Unfortunately, this great data is wrapped by a less-than-great UI. This code is intended to be useful to Chinese language students who wish to interact with the data on their own terms.
The tool ships as a Ruby gem, and the standard installation process applies. The code relies on Ruby 1.9 syntax and String encoding. It was tested to work with MRI 1.9.3.
gem install wenlin_db_scanner
The following commands assume that the current directory of your
Command Prompt is the Wenlin application's main directory. If your current
directory contains a
W4DB directory, you're probably in the right place.
Parses a dictionary database into a file containing one JSON line per entry.
wenlin_dict W4DB/ en-zh > en_zh.json wenlin_dict W4DB/ zh-en > zh_en.json wenlin_dict W4DB/ hz-en > hz_en.json
Parses the database that breaks down hanzi (Chinese characters) into components.

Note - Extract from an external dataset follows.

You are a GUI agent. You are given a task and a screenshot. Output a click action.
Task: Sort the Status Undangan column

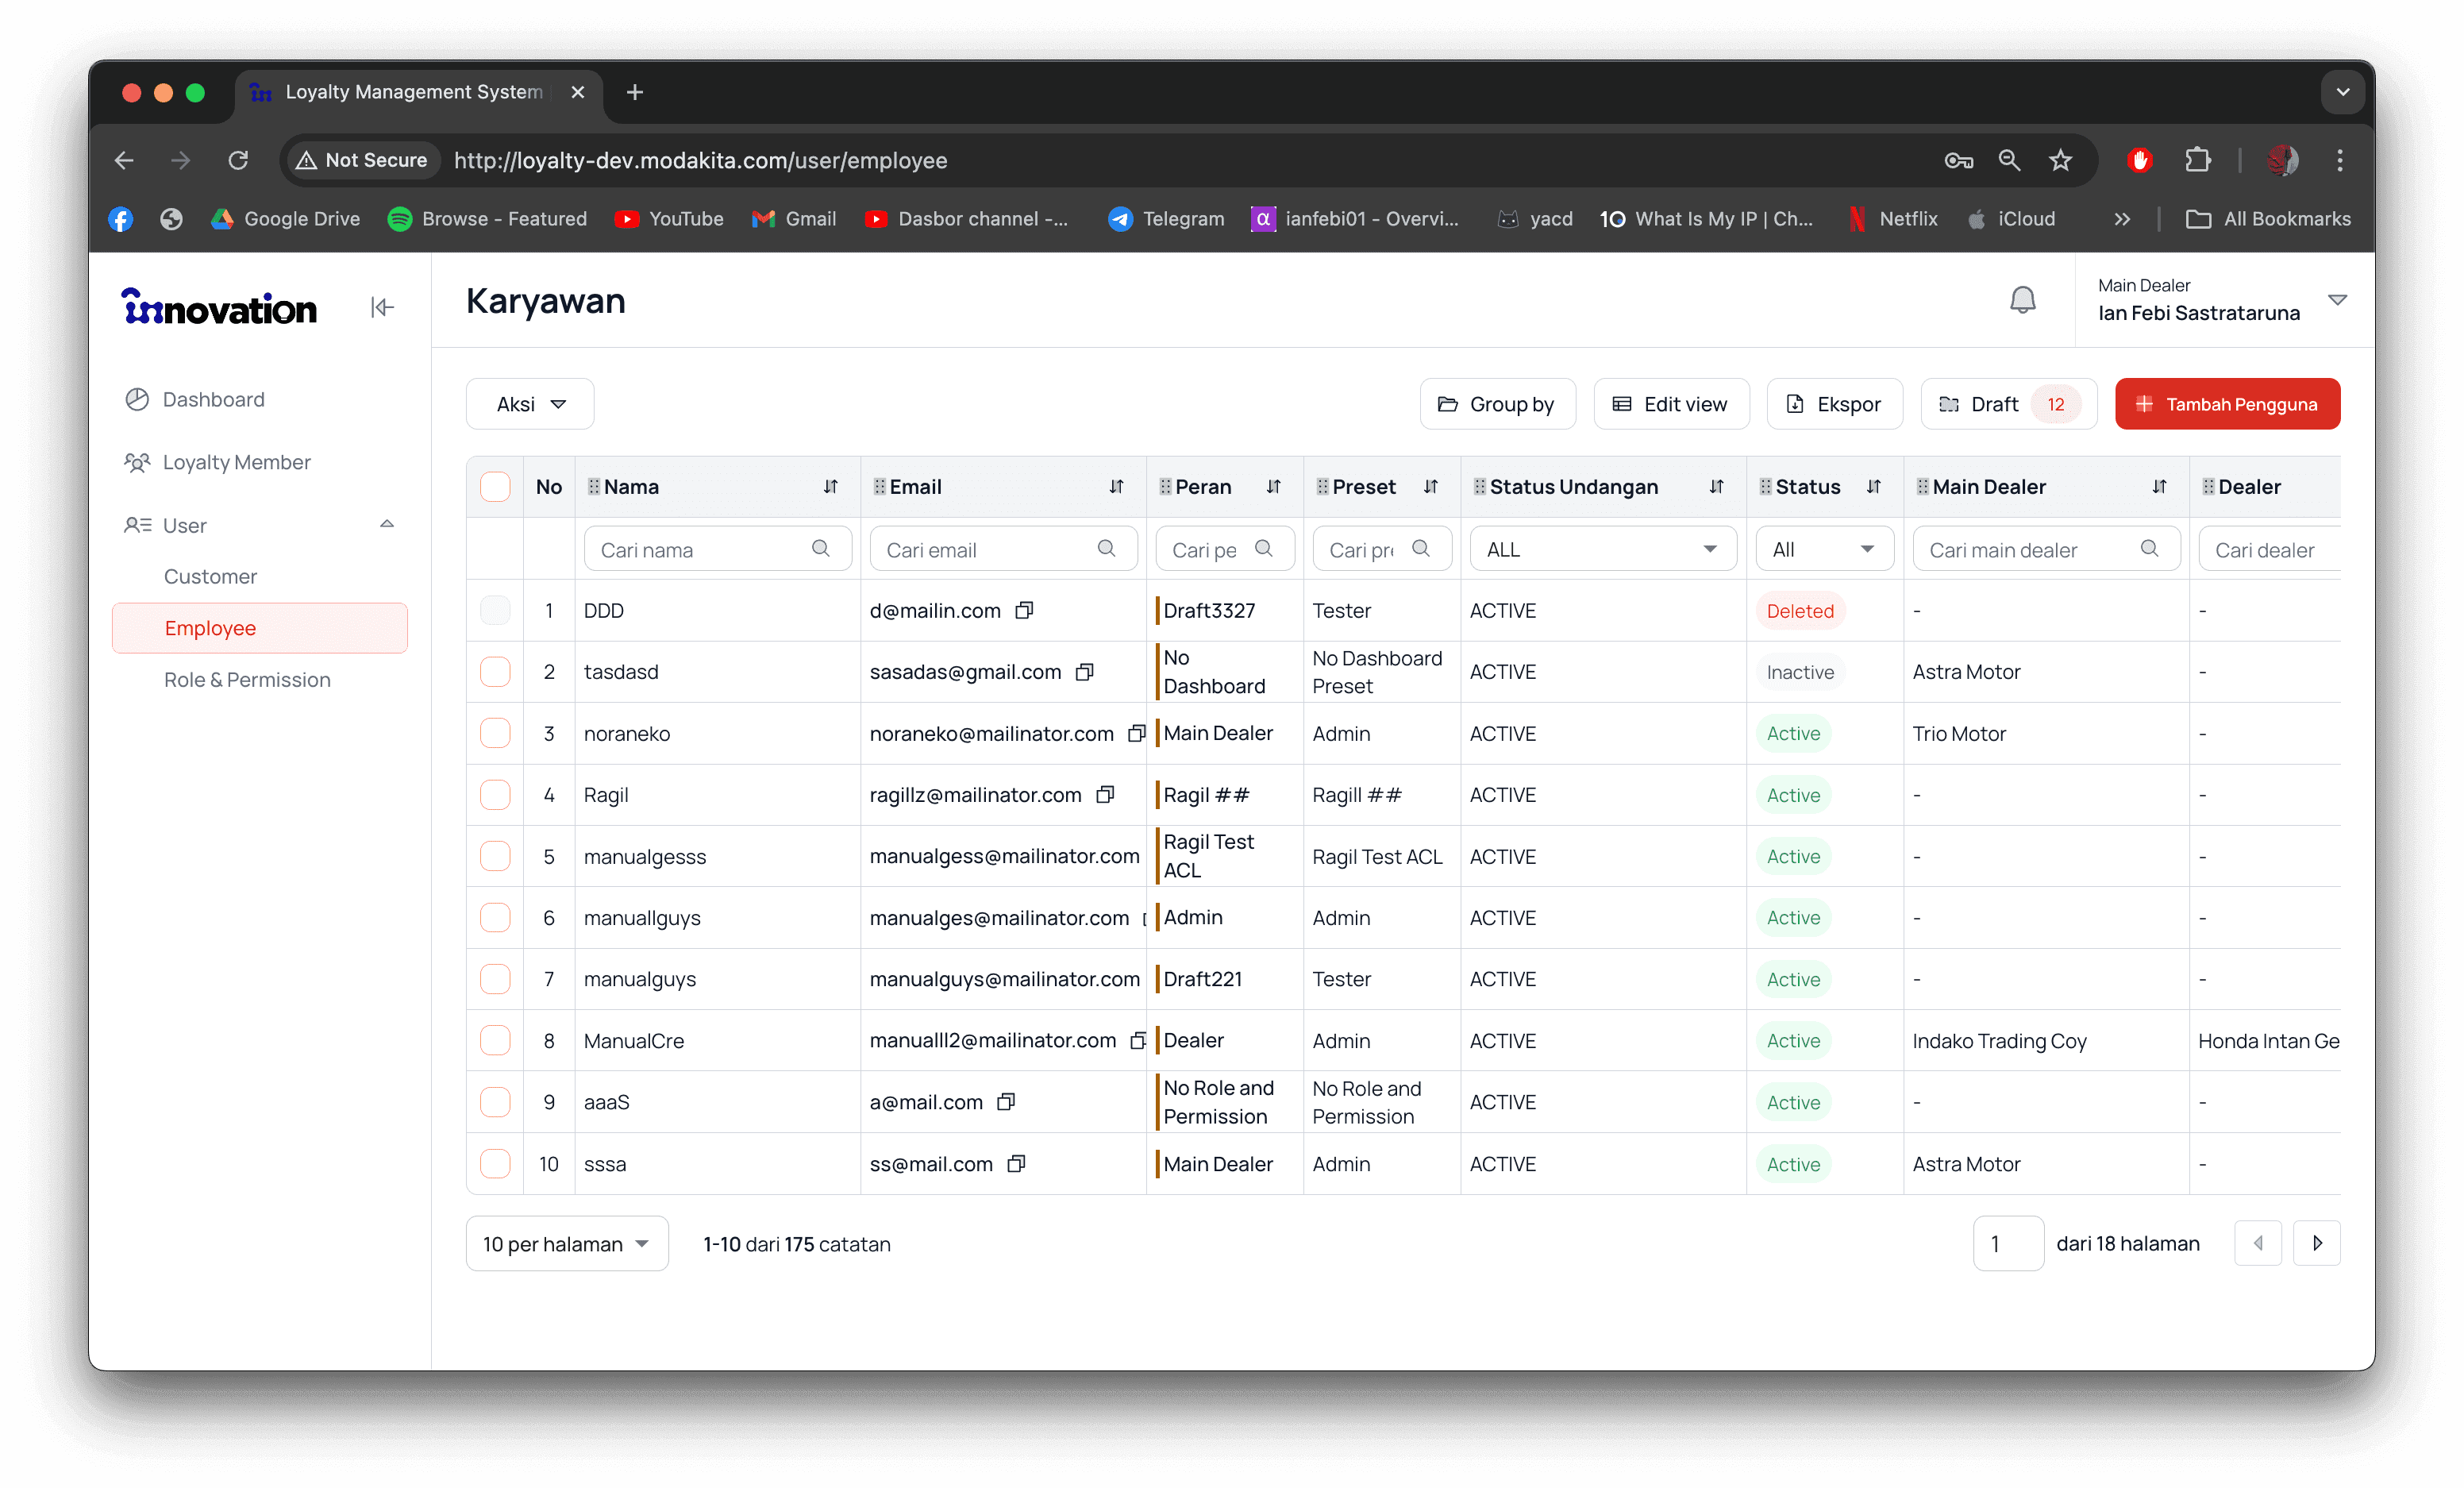tap(1716, 487)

wenlin_hanzi W4DB > hanzi.json
Parses a parts-of-speech database into a file containing one JSON line per part of speech.
The parts of speech are referenced by the word defintion databases, which use their abbreviations.
wenlin_parts W4DB/ en > en_parts.json wenlin_parts W4DB/ zh > zh_parts.json
Extracts the raw text entries in a .db file. Useful for debugging and understanding the record format.
The scripts in the
bin directory are thin wrappers over the API. Read them if
you want to use the Ruby API directly.
It is very likely that you'll get your job done faster by using the output of the CLI tools.
I test this code by runing the tools inside
bin against the Wenlin databases,
and by spot-checking the output.
This tool works fairly well on the Wenlin 4 data files. Bugfixes and support for new .db file formats are welcome, other features are most likely outside the project's scope.
Note that this tool is designed to help moving the data into another program, so it only supports full table scans. Support for random access using the B-tree indexes is outside the scope of this project.
This code is licensed under the CC0 Public Domain license.